The Revolutionary Propagandist
The word’s below from 1953 are quite familiar to us today, and that collectivist Democrat party of the New Deal is still with us—and now joined by the collectivist Republican party. The empty-suit candidacy of Mr. Obama is never short of slogans that obliquely attack the old order, and never define the "Change" which will "restore that temple to the ancient truths," as if he or his opponent know what those "ancient truths" might be. The same methodology was used against the symbols of the American Confederacy, and public opinion manipulated to believe they are somehow evil. Despite the fact that many European flags flew over the slave trade and colonial plantation system, the revolutionary propagandist has convinced the mass mind that the American South is alone responsible for African slavery.
Bernhard Thuersam, Executive Director
Cape Fear Historical Institute
Post Office Box 328
Wilmington, NC 28402
The Revolutionary Propagandist:
"Laswell and Blumenstock, in World Revolutionary Propaganda, define propaganda as "the manipulation of symbols to control controversial attitudes." Symbols they define as "words and word substitutes like pictures and gestures." And the purpose of revolutionary propaganda "is to arouse hostile attitudes toward the symbols and practices of the established order."
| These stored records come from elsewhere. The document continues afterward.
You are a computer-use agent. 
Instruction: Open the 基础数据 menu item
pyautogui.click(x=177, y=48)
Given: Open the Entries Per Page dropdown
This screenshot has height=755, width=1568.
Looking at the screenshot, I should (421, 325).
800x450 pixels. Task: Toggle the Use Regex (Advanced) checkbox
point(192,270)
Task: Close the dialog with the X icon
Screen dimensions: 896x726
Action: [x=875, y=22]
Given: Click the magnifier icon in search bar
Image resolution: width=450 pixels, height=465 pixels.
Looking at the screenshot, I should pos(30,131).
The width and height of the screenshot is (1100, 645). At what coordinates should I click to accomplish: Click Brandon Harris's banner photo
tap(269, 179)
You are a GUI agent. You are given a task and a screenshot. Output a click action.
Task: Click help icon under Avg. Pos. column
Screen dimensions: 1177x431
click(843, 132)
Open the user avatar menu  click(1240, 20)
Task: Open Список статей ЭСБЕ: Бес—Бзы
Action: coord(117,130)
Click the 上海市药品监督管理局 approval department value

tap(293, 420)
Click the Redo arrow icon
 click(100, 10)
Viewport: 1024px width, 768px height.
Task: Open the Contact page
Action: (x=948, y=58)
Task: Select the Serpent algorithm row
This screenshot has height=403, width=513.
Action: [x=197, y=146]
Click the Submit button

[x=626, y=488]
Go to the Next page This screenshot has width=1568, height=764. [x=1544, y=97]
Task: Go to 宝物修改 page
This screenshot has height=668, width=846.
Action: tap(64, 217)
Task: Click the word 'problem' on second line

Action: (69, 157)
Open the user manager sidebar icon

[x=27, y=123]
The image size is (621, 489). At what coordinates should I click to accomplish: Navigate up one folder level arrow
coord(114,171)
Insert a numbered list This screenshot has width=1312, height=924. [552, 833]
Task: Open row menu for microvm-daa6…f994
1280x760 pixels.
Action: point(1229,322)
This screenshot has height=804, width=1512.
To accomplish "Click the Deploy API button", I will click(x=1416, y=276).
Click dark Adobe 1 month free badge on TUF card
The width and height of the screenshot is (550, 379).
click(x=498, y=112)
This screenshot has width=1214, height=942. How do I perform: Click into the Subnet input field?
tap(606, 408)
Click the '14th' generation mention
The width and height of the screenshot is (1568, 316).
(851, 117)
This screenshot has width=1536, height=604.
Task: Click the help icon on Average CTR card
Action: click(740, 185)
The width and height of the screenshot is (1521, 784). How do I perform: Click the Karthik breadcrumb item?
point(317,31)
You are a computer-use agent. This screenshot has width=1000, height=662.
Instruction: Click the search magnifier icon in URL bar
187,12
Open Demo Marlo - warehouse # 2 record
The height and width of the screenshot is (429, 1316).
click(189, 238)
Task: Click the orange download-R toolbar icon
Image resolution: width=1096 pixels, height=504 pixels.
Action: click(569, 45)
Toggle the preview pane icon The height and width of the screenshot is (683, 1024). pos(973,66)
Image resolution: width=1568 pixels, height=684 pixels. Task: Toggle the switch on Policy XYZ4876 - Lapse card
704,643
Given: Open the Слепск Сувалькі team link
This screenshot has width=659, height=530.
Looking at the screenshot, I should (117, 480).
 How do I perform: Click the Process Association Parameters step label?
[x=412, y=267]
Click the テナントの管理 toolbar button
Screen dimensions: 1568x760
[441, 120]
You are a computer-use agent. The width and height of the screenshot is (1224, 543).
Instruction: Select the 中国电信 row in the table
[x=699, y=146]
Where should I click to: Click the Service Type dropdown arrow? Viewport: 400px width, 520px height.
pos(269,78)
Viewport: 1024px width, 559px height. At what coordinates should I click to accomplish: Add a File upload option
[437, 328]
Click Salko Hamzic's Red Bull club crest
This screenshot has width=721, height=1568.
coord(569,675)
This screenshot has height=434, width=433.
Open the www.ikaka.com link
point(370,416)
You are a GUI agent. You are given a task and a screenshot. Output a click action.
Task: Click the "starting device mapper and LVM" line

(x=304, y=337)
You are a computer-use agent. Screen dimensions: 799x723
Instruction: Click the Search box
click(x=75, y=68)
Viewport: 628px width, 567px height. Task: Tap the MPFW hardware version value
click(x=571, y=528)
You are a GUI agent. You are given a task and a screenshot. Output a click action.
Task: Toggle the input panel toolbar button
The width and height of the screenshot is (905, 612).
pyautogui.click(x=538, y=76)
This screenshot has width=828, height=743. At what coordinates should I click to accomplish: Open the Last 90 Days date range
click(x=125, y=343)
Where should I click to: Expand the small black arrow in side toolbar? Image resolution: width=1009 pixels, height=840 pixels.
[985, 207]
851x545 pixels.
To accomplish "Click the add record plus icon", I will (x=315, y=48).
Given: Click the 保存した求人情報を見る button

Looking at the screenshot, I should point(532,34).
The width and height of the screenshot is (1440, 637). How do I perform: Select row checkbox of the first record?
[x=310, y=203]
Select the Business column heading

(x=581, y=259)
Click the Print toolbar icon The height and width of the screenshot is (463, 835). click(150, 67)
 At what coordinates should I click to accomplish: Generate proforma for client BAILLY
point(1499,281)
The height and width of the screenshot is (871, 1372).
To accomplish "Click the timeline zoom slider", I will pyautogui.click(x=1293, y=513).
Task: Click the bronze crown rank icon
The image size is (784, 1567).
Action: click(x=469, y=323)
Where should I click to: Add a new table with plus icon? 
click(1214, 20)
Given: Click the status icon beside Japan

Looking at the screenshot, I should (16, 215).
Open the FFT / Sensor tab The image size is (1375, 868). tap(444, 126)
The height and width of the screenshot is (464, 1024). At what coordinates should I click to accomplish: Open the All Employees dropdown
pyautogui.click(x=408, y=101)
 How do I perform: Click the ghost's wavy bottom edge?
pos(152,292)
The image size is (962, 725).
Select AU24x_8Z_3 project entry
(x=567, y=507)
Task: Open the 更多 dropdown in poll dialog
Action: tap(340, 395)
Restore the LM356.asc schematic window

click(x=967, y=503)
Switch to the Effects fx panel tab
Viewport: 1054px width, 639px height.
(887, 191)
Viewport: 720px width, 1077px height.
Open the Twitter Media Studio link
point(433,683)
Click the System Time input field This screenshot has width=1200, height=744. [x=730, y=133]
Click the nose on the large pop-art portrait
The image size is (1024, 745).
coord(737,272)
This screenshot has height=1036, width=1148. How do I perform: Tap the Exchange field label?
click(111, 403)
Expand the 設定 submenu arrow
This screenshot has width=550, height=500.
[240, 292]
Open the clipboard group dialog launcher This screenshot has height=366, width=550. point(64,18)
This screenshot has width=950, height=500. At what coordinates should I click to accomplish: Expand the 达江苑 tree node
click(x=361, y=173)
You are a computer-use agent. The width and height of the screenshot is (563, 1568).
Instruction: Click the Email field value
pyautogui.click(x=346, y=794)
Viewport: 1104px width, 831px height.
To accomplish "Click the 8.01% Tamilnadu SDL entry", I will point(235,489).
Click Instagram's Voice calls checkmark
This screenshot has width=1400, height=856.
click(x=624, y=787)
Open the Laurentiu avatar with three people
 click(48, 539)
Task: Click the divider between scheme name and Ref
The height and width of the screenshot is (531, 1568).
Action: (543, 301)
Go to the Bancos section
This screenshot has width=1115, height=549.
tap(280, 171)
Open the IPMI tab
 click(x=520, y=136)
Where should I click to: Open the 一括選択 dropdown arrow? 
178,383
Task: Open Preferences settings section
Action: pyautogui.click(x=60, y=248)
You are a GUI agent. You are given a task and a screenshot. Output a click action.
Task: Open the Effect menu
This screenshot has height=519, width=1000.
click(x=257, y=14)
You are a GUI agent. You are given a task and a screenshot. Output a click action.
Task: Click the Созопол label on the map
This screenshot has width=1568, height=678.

It may be, however, that people are so deeply attached by habit and conscience to the symbols of the established order that to attack them directly would produce a bad reaction. In that case the revolutionary propagandist must be subtle. He must know how to create in the mass mind what the scientific propagandist calls a "crisis of conscience." Instead of attacking directly those symbols of the old order to which the people are attached, he will undermine and erode them by other symbols and slogans…For example, if the propagandist said "Down with the Constitution!"—bluntly like that—he would be defeated because of the way the Constitution is enshrined in the American conscience. But he can ask: "Whose Constitution?" That question may become a slogan. He may say "the Constitution is what nine old men say it is" and that creates an image, which is a symbol. He can ask: "Shall the Constitution be construed to hold property rights above human rights?" Or, as the President (Roosevelt) did, he may regretfully associate the Constitution with "horse and buggy days."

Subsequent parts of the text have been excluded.